## SELECTED EXCERPT
────────────────────────────────────────
I am also not entirely sure about the direction of your idea. To my experience, you can destroy your results easily be defining bad boundary conditions, but not fix inherent problems by defining specific boundary conditions. Here the northern and southern boundaries are defined by zero elevation, while outflow is allowed along the entire edge (as usual). Do you think about allowing outflow only at a few points and letting this points "jump" by one grid spacing after a certain time? This will generate dams and the model will fight against this by generating boundary-parallel channel segments. Without having tested it numerically, I am sure that this will not solve the problem. - My second conceptual concern is about processes and is more of a discussion point rather than a missing point in the study. I am not a tectonicist so I might be wrong on this, but it seems to me horizontal tectonics occur mostly by jumps (earthquakes).
Small-scale tectonics is complicated and represented in landform evolution models only in very specific ways to my knowledge. So let us better talk about large-scale geodynamics. I would request that a coupled geodynamic-landform evolution model must at least be able to translate and to rotate an island or a continent without destroying the topography. - Also, erosion and sediment transport occur mostly during floods and go beyond vertical motions (lateral erosion and deposition). Finally, long-term averaged flow can diffuse beyond the D8 steepest descent. None of these effects are taken into account in the current framework—which is common for SPIM-like LEMs to reach large timescales—but could the inability of the Eulerian framework to simulate realistic advection actually reflect missing processes? For example, one could expect a river's lateral processes to fight back during floods and re-equilibrate more "realistically".
I think that once having an efficient model in which valley floors and rivers consist of multiple grid points (and perhaps includes lateral erosion) would solve several problems (see above), but it would have to be shown that they are really compatible with Eulerian schemes. Anyway, we cannot tell those who are actually working on coupled models to stop and wait for such a model. - Lagrangian-based remeshing does not exactly produce realistic topography (Fig. 9) either, highlighting that some processes may be missing.
How do you see that it is not realistic? And if so, I would not be sure that a model with a better process representation would be better in such a situation. - It is not entirely clear how the Lagrangian advection and the surface processes are coupled. Are they operating on the same irregular grid, or is the Lagrangian displacement projected back to the Eulerian grid where the modified SPIM is solved?
Each point has a variable x- and y-coordinate and distances and cell sizes (and cell edges for diffusion in oceans, but not ret released) are computed accordingly (introduced in OpenLEM version 45). I guess that this is "operating on the same irregular grid" in your comment. However, I am not entirely sure about the alternatives you mention. Projecting back in the sense of interpolation would not bring any progress compared to the Eulerian approach. The other option would be not letting the LEM grid know that it has been deformed. In the
shear example (Fig. 9), this would be the version "Lagrangian with frozen flow pattern" as there would be not motivation to change any flow direction. Not really good, but clearly better than the Eulerian approach. - Finally, the reference list is composed of >30% of self-citation, on topics that have been researched by others as well. The manuscript would benefit from a more diverse bibliography with independent sources to strengthen the literature review.
────────────────────────────────────────
## RECORD EXCERPTS
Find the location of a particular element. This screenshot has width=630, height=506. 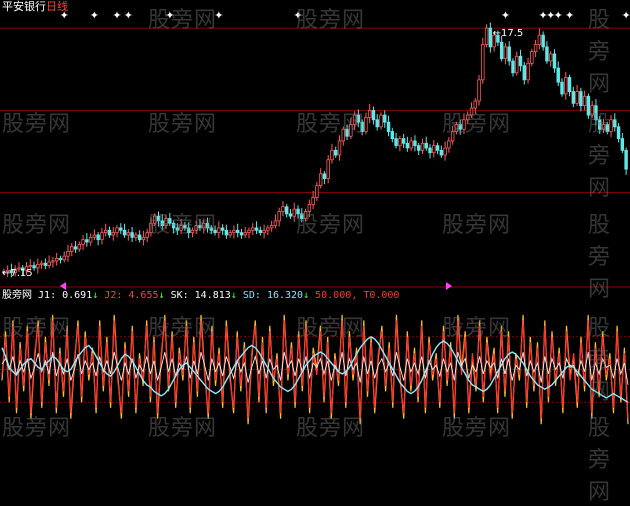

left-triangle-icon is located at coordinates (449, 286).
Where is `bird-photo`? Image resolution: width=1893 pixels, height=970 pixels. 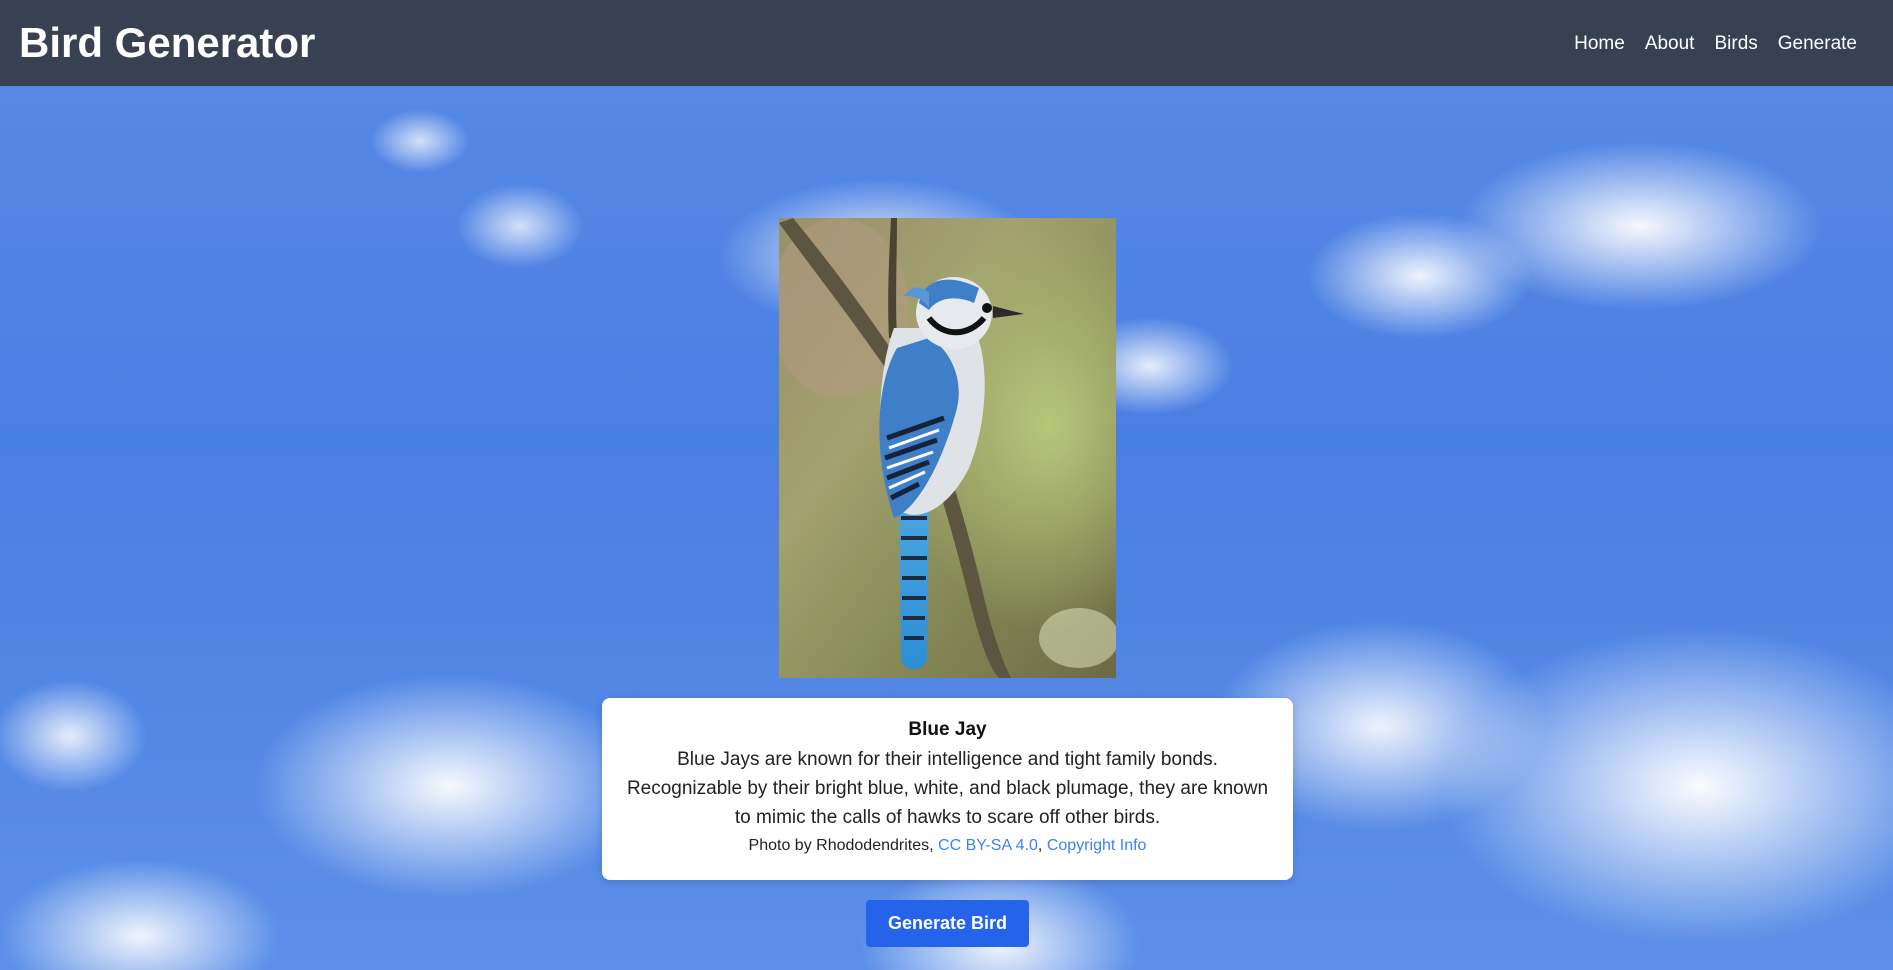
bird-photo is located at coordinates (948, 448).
────────────────────────────────────────
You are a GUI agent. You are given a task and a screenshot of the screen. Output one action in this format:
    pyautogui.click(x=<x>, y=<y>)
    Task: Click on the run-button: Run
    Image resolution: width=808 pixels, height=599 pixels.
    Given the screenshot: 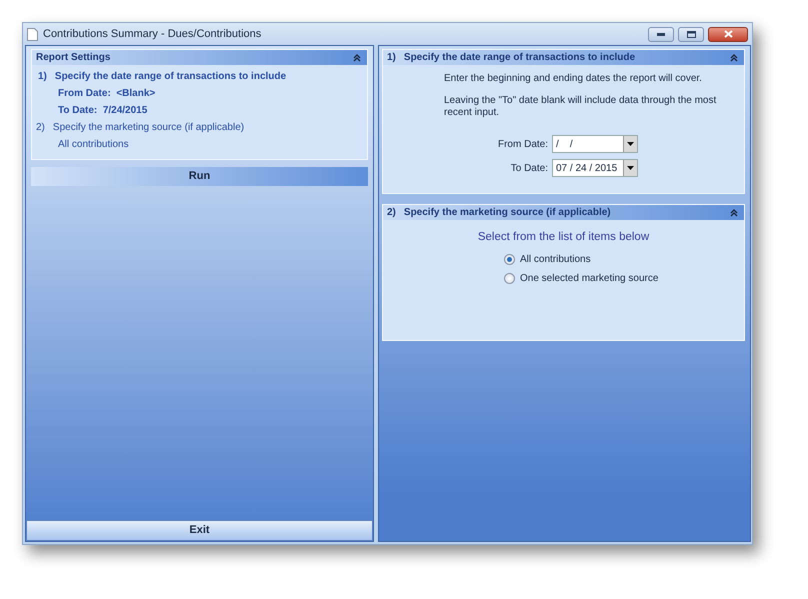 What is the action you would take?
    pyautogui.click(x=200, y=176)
────────────────────────────────────────
## PROBLEMS AND TASKS
[A] Arrange the entries, starting with the line containing "Find the location" and going on through the line containing "bird-photo is located", as a Markdown table with the columns Row and Entry line. Leave out blank lines and the pictures.
[B] Pick up the review discussion of the landform evolution model from where it stops.

## RESULTS BY TASK
[A]
| Row | Entry line |
|---|---|
| 1 | Find the location of a particular element. This screenshot has width=630, height=506.  |
| 2 | left-triangle-icon is located at coordinates (449, 286). |
| 3 | Where is `bird-photo`? Image resolution: width=1893 pixels, height=970 pixels.  |
| 4 | bird-photo is located at coordinates (948, 448). |

[B]
Just give me an allowed percentage and we will remove self-citations accordingly. Alternatively, I would also appreciate getting the references that you would like to see. - l. 23: While I acknowledge the model in Hergarten and Neugebauer (2001) was probably solving the SPIM with a similar upstream propagation of the implicit solution from a fixed/known outlet node, the original manuscript barely describes the numerical scheme beyond "an implicit time discretization of the slope gradients Delta_i in Eq. (1) can be performed if the discharges are once computed." One could argue that Braun and Willet (2013) went beyond making the implicit method "popular", but rather properly described the full numerical scheme, generalised it to the non linear case all alongside the use of graph theory (topological ordering “stack” and how to compute it efficiently for rivers) to ensure efficiency.
Researchers with a very deep background in numerics (not very likely in geomorphology) would probably recognize from the the words in my 2001 PRL paper that there cannot be a serious difference between the two approaches. Otherwise, we would need my 2002 book "Self-organized Criticality in Earth Systems" (one more unwanted self-citation) to recognize that:
(1) My nonlinear version was implemented only for n = 2 by solving a quadratic equation. So restricted to n = 2, but in turn more efficient than the Newton scheme used by Braun and Willett.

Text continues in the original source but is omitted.